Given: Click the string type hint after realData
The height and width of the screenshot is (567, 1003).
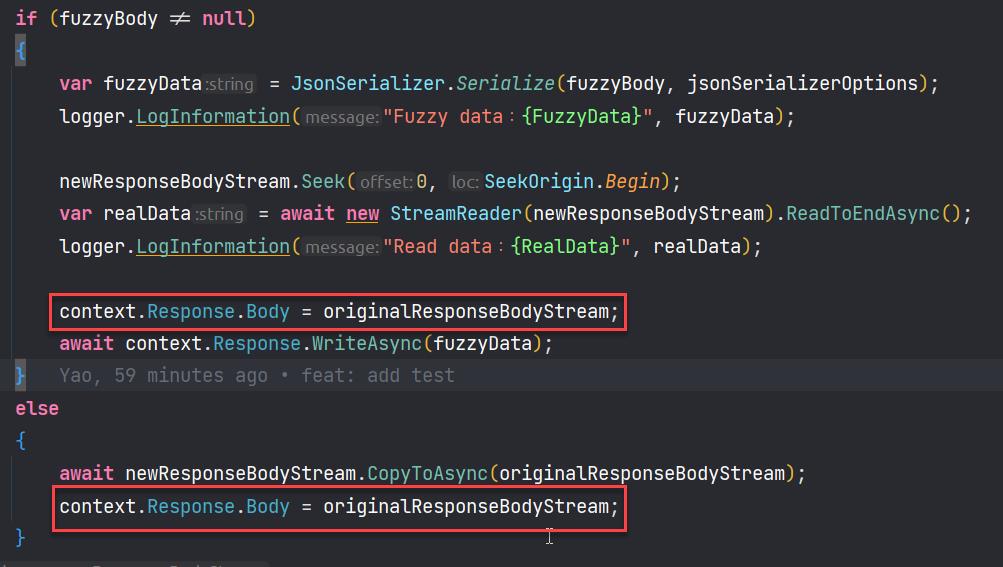Looking at the screenshot, I should click(219, 215).
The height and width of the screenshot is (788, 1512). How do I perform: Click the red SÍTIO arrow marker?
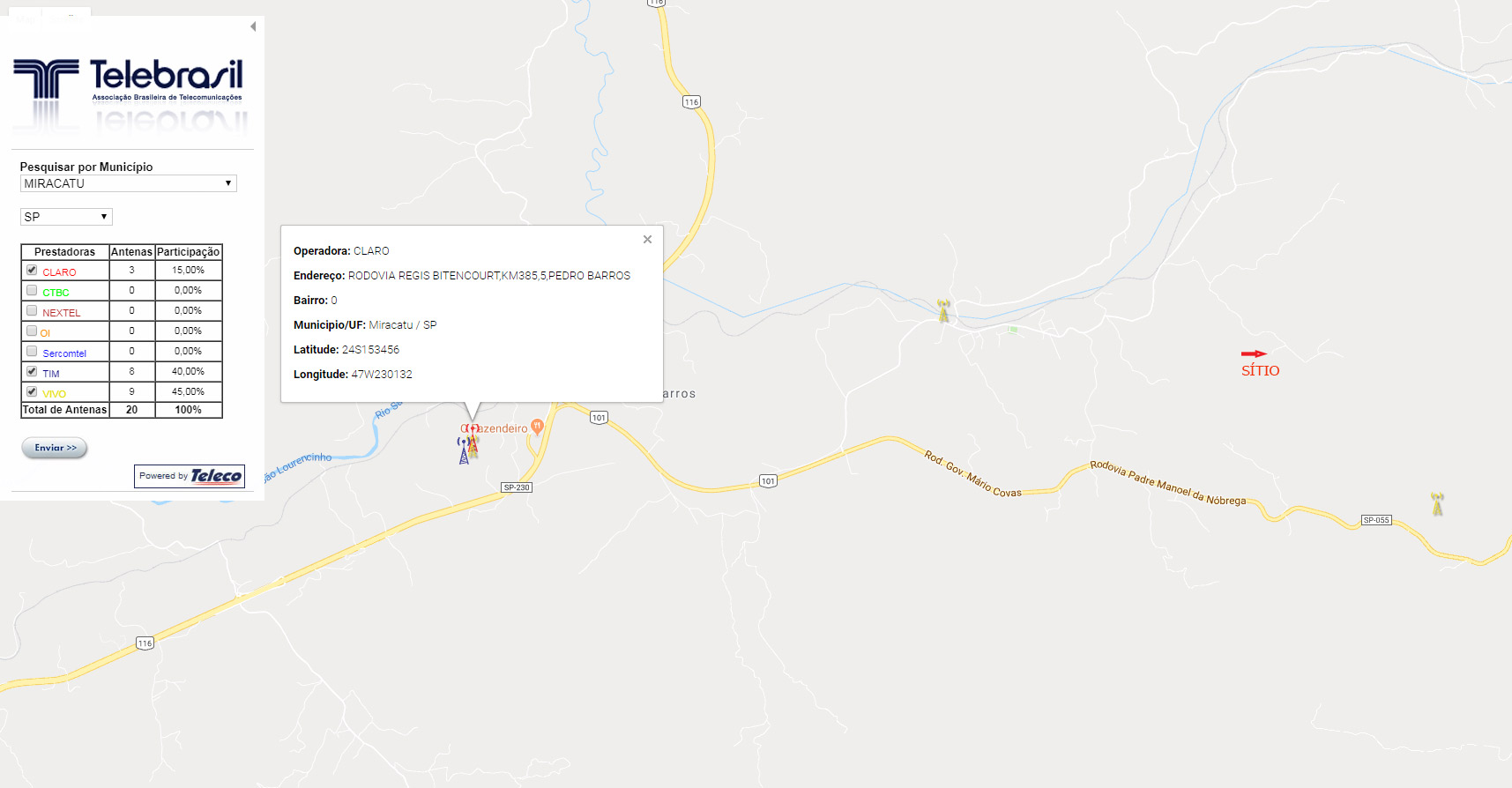pos(1254,353)
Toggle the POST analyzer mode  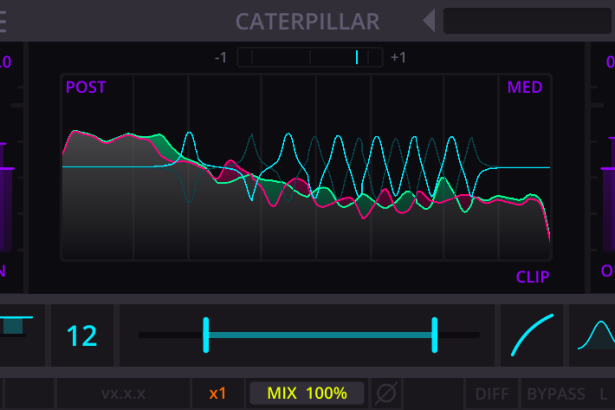(x=86, y=87)
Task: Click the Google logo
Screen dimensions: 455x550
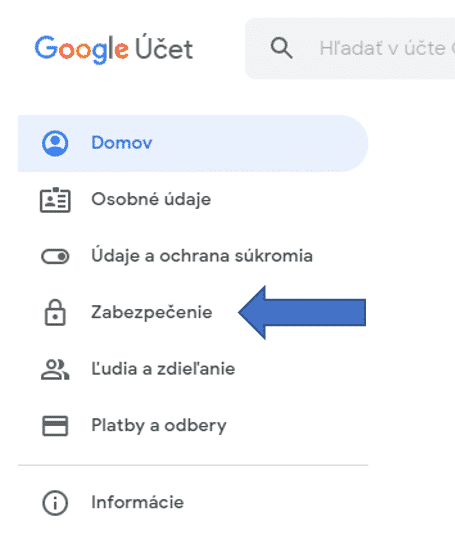Action: pyautogui.click(x=81, y=49)
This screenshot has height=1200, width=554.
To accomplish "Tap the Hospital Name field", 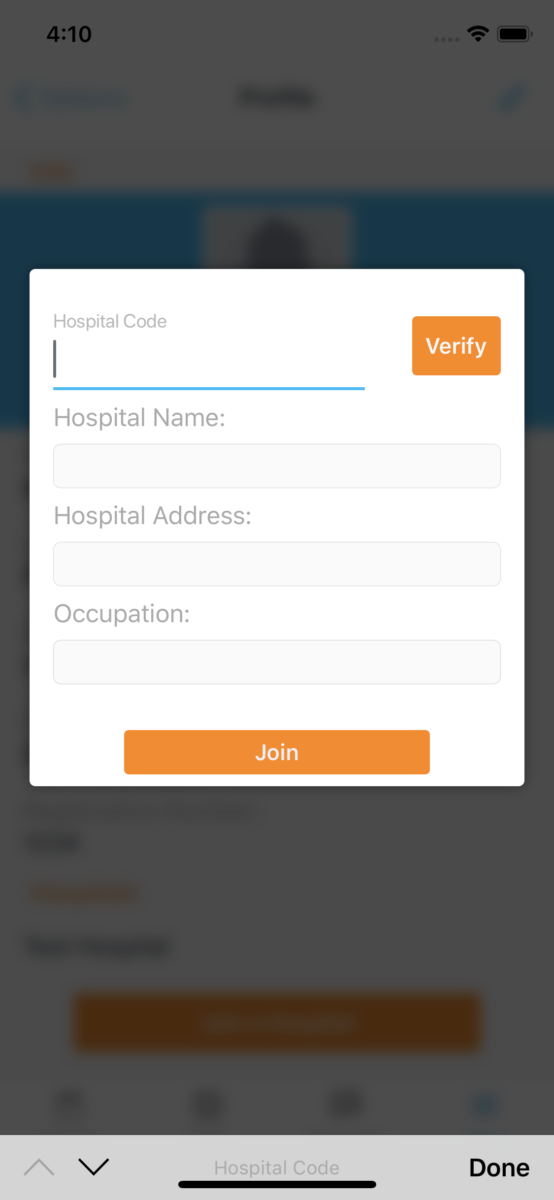I will coord(277,466).
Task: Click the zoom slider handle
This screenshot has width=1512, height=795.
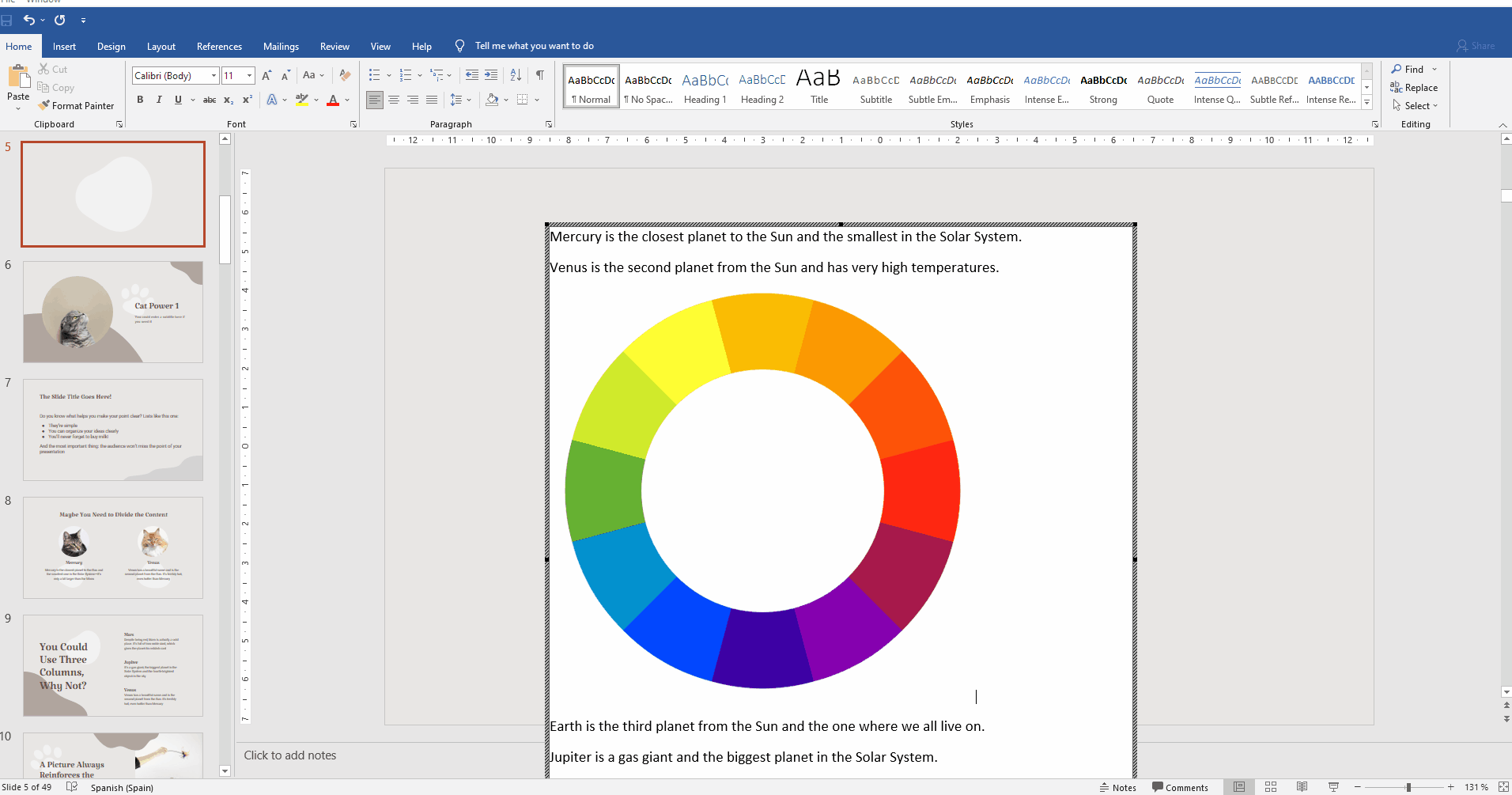Action: click(x=1408, y=787)
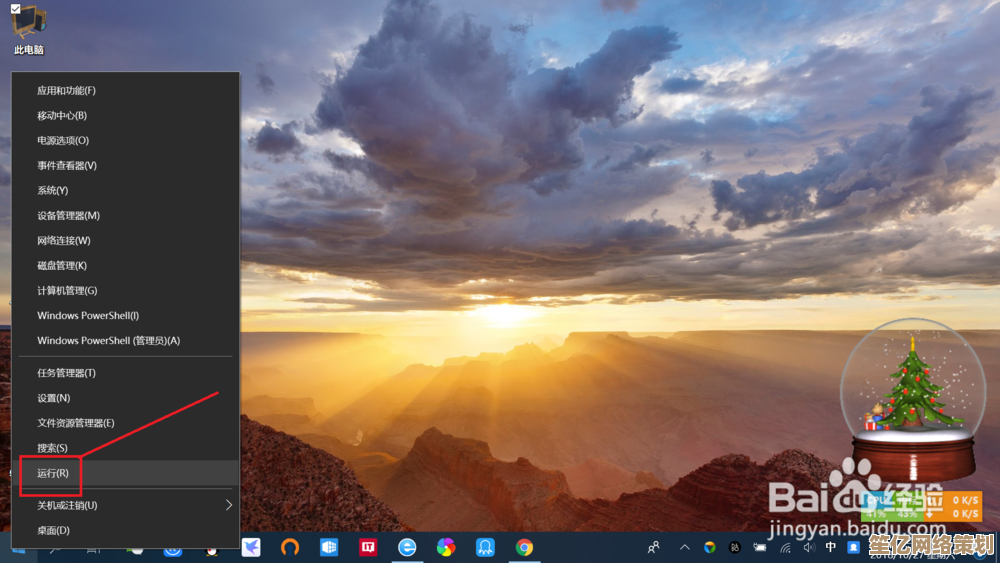This screenshot has height=563, width=1000.
Task: Click the Wi-Fi network tray icon
Action: coord(785,547)
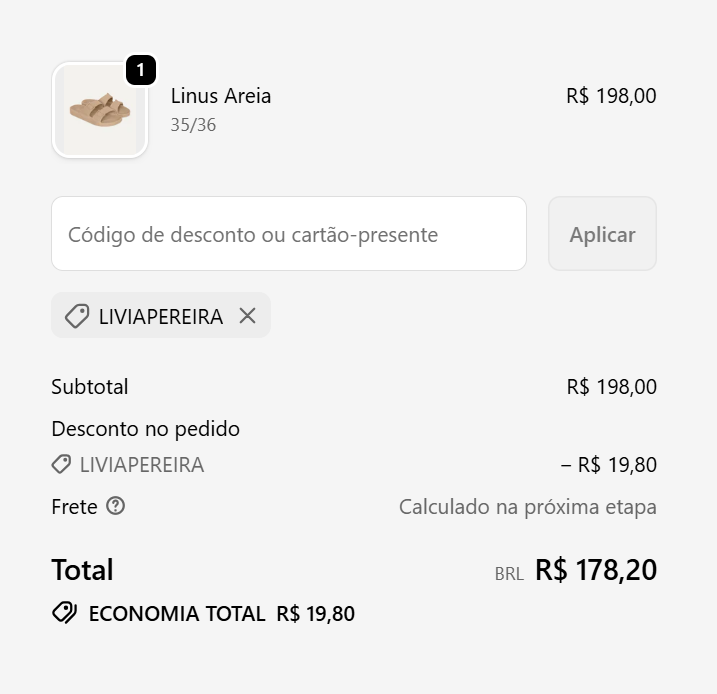717x694 pixels.
Task: Click the BRL currency label
Action: click(x=509, y=574)
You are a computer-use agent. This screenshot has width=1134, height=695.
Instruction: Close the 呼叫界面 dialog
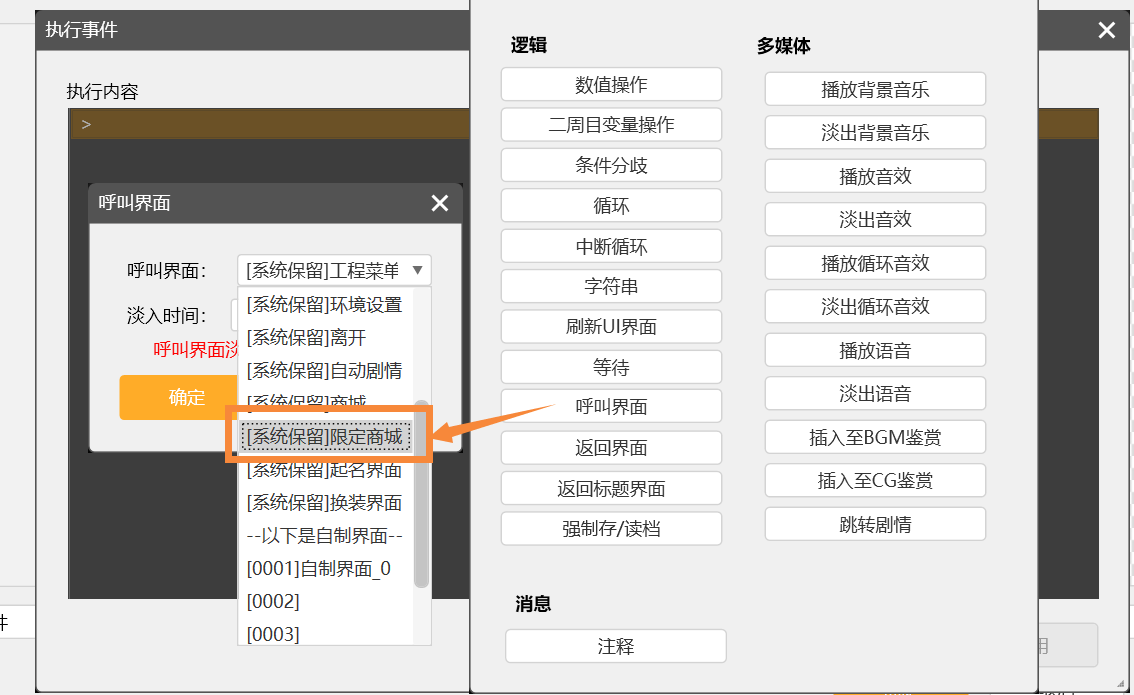[439, 203]
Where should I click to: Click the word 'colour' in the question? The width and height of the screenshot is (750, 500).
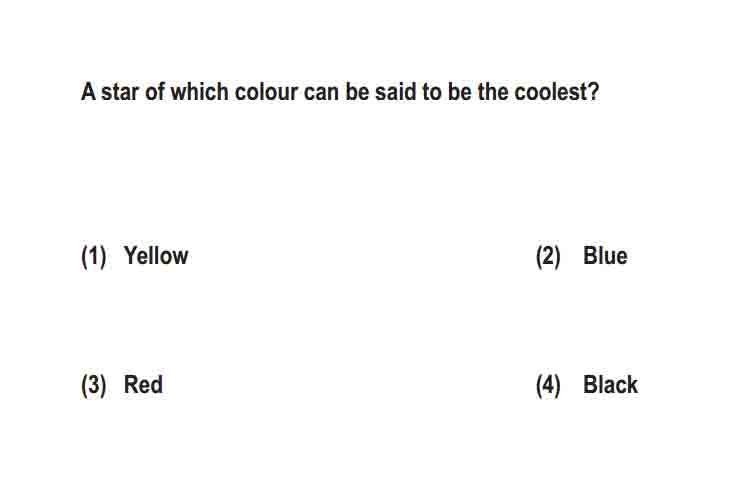tap(266, 92)
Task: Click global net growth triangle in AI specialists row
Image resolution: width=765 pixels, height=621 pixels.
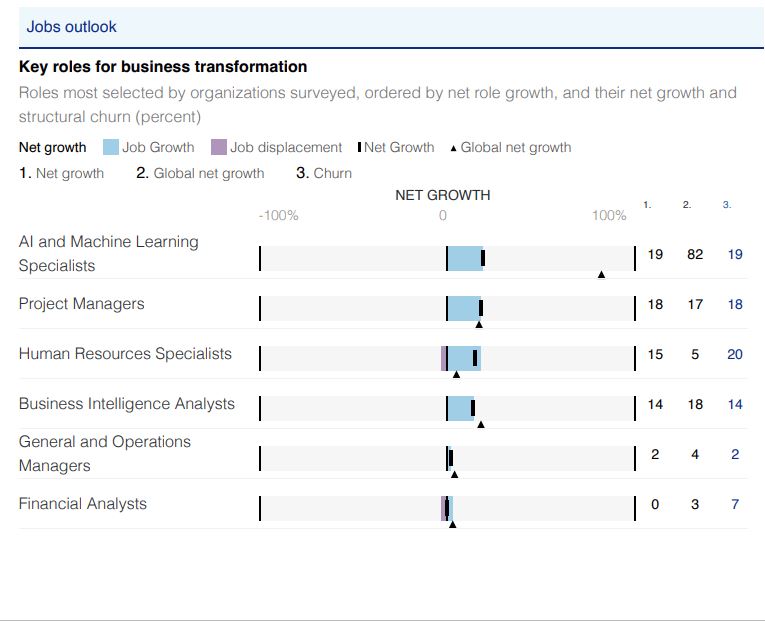Action: click(601, 274)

- What you will do
From the line with "Image resolution: width=765" through the final line of the data above, copy everything exactly, both ends included, but not the pictures.

- Written response
Image resolution: width=765 pixels, height=621 pixels.
Action: click(601, 274)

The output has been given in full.